News & Commentary

October 5, 2023

Linh Tang

Linh is a student at Harvard Law School.

Over 75,000 Kaiser Permanente workers began the largest healthcare strike in U.S. history on Wednesday morning at 6am E.T., starting in Virginia, Maryland, and Washington D.C. Workers in Colorado, California, Oregon, and Washington soon followed. This is the largest U.S. health care strike to date, threatening to interrupt one of the nation’s largest health-care providers and adding to a months-long series of labor disruptions across the national economy. The strike is a culmination of tension between health-care companies and their workers since the start of the COVID-19 pandemic, when––as the Coalition of Kaiser Permanente unions claim––Kaiser created an understaffed, burned-out workforce incapable of looking after patients. Negotiations continue to be under way, but federal law requires that healthcare union members return to the job even if no deal is reached by Oct. 7. 

On Wednesday, Trader Joe’s United filed an unfair labor practice charge against Trader Joe’s and its law firm, O’Melveny & Myers LLP, alleging that the company had lodged a “frivolous” trademark lawsuit against the union in July as retaliation for protected activity. In that July lawsuit, Trader Joe’s accused the Union of using the company logo on merchandise in violation of trademark laws. Besides the ULP charge, Trader Joe’s United also sent a letter to an O’Melveny & Myers partner, labeling the copyright suit a “calculated nefarious legal scheme” to “punish essential workers who are exercising their legally-protected right to form a union.”
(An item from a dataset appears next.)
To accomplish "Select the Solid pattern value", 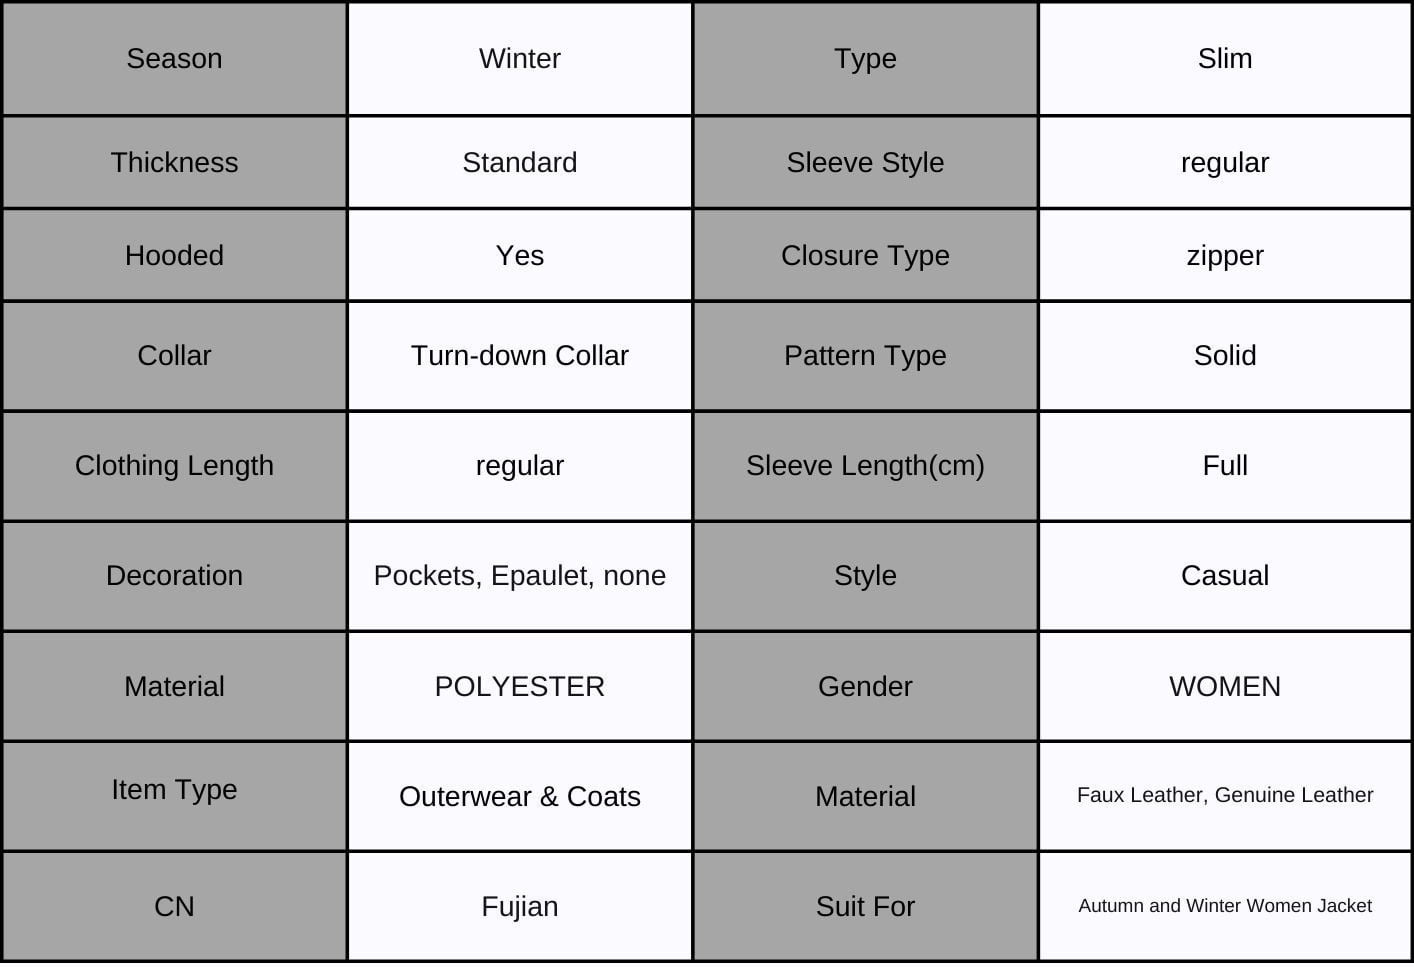I will pos(1224,355).
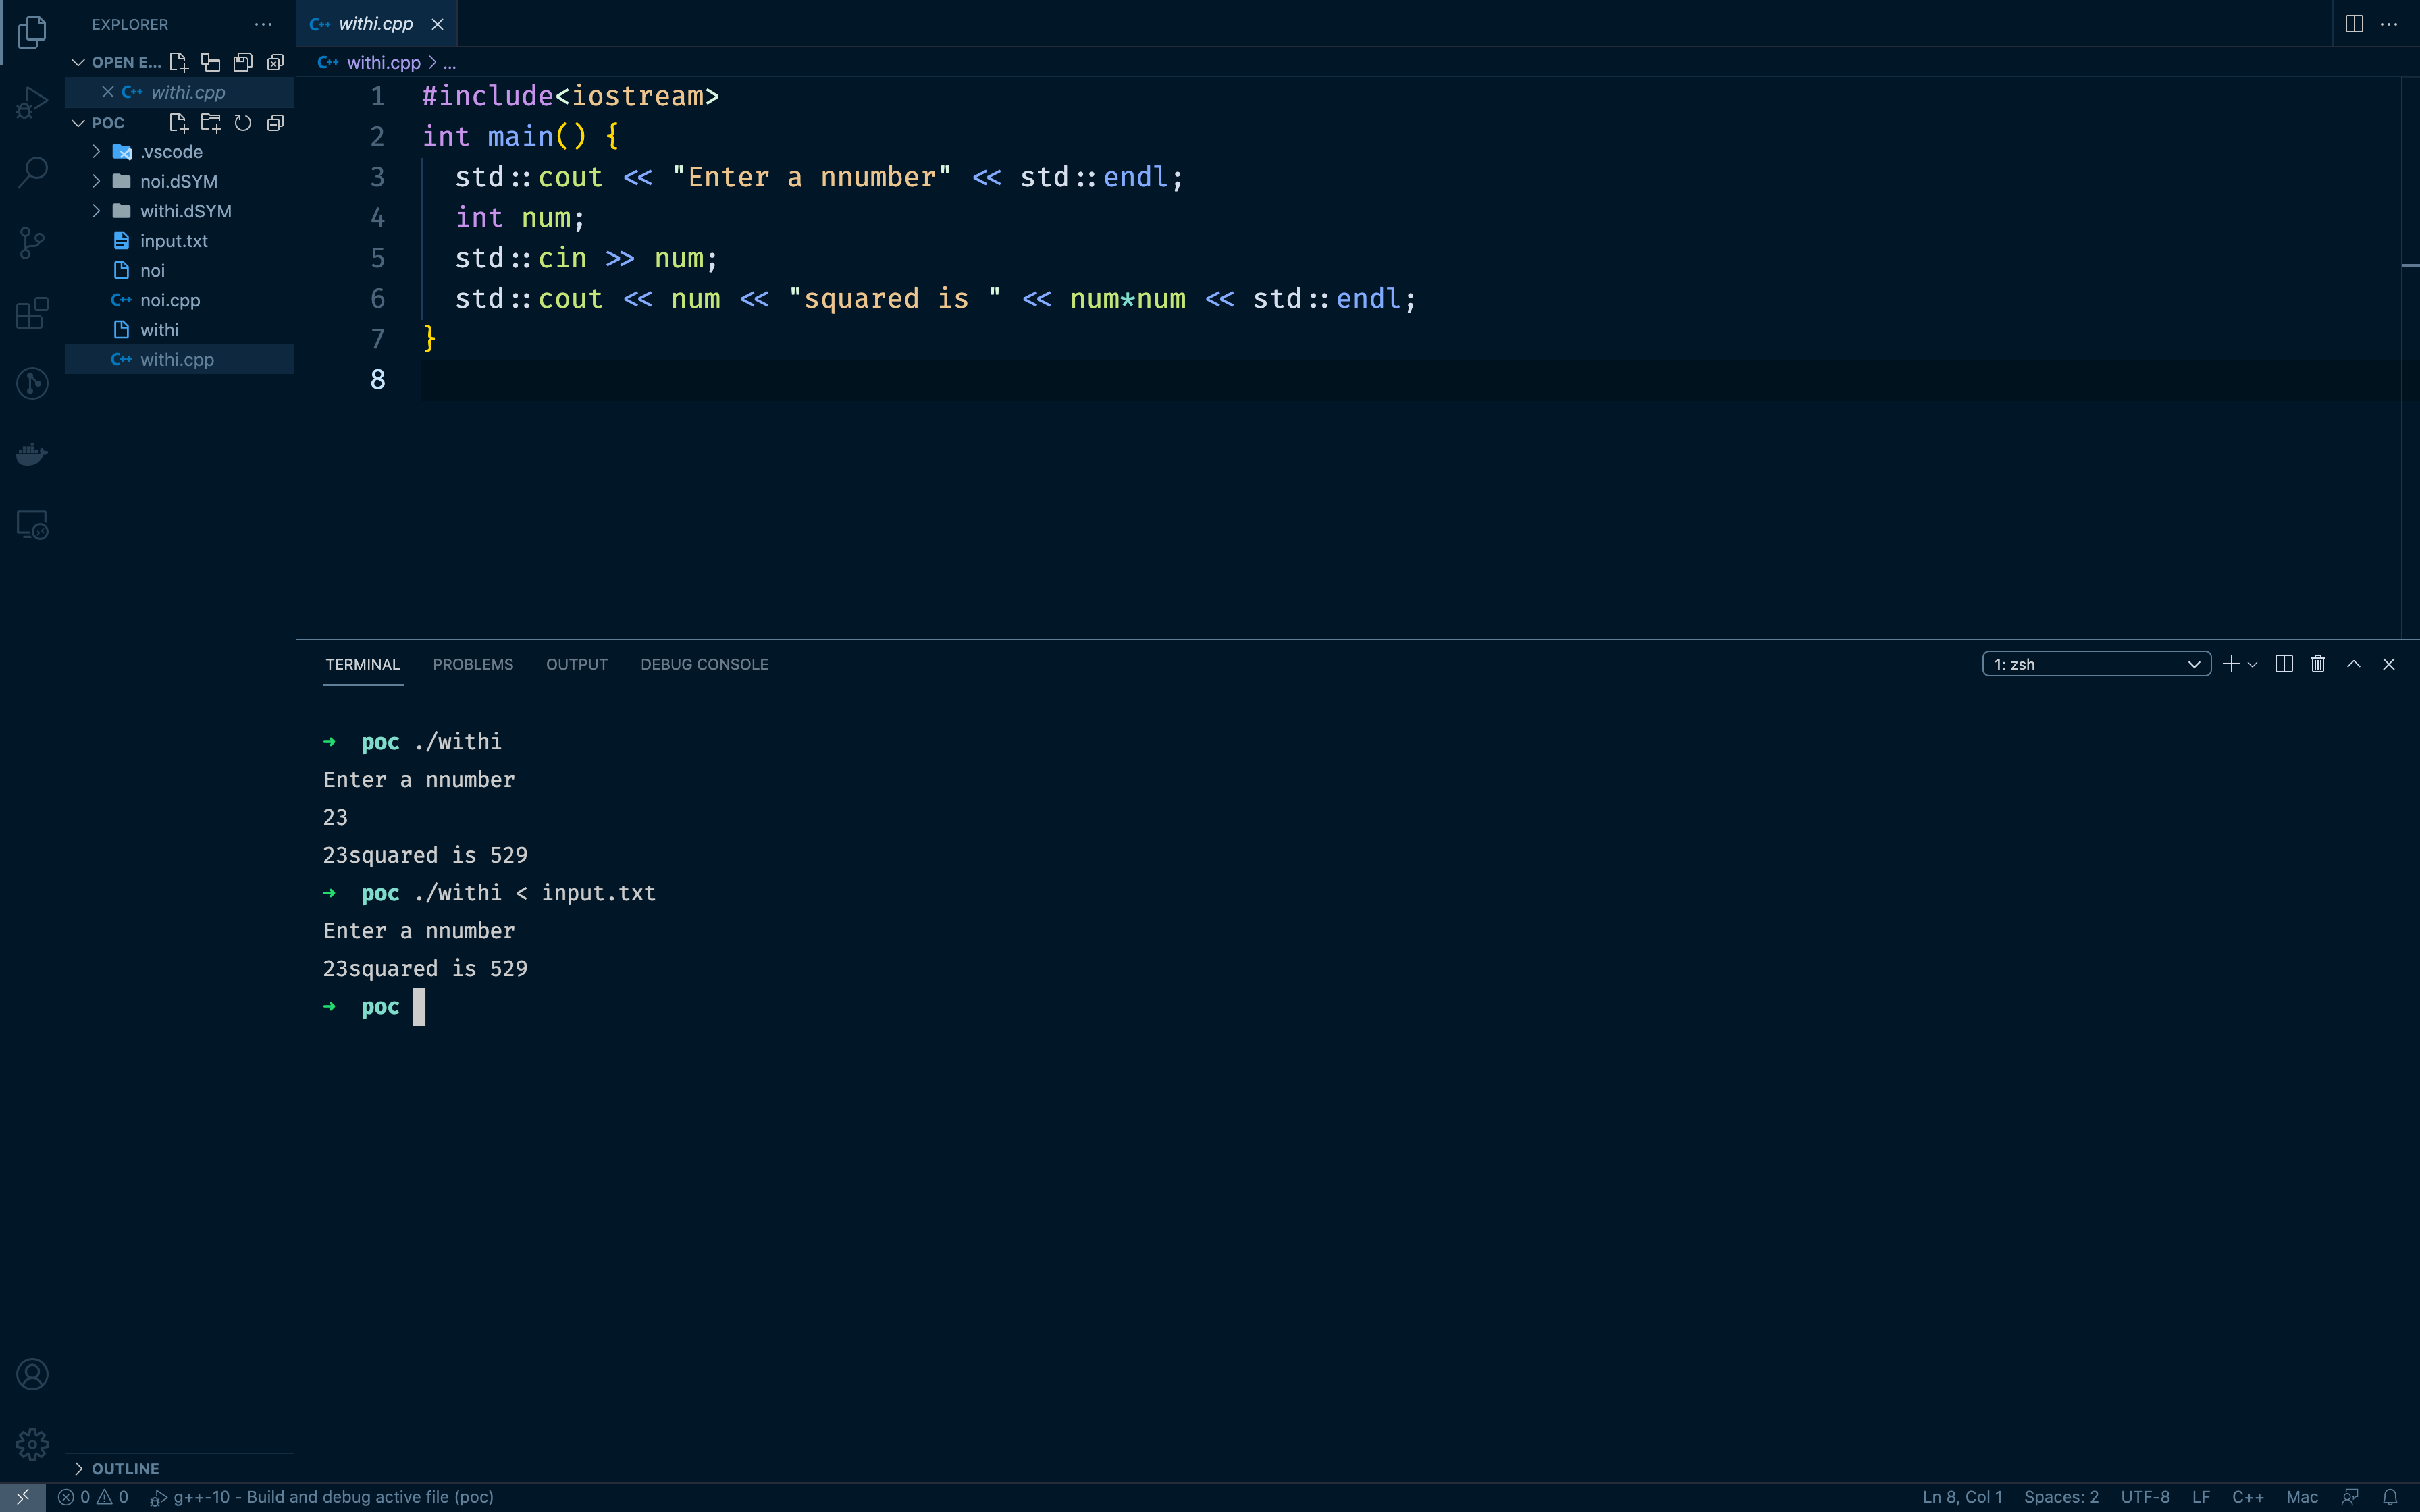This screenshot has width=2420, height=1512.
Task: Open the Docker view icon
Action: tap(32, 455)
A U.S. citizen denied a job at Meta Platforms Inc. sued the company for citizenship discrimination, alleging that it favors foreign workers on H1B visas over U.S. citizens. On Wednesday, a Ninth Circuit panel heard arguments in this case, testing the limits of Section 1981 of the 1866 Civil Rights Act. Before getting to the Ninth Circuit, the case was dismissed for lack of standing, as the magistrate judge found that such reverse discrimination claims weren’t covered by the statute.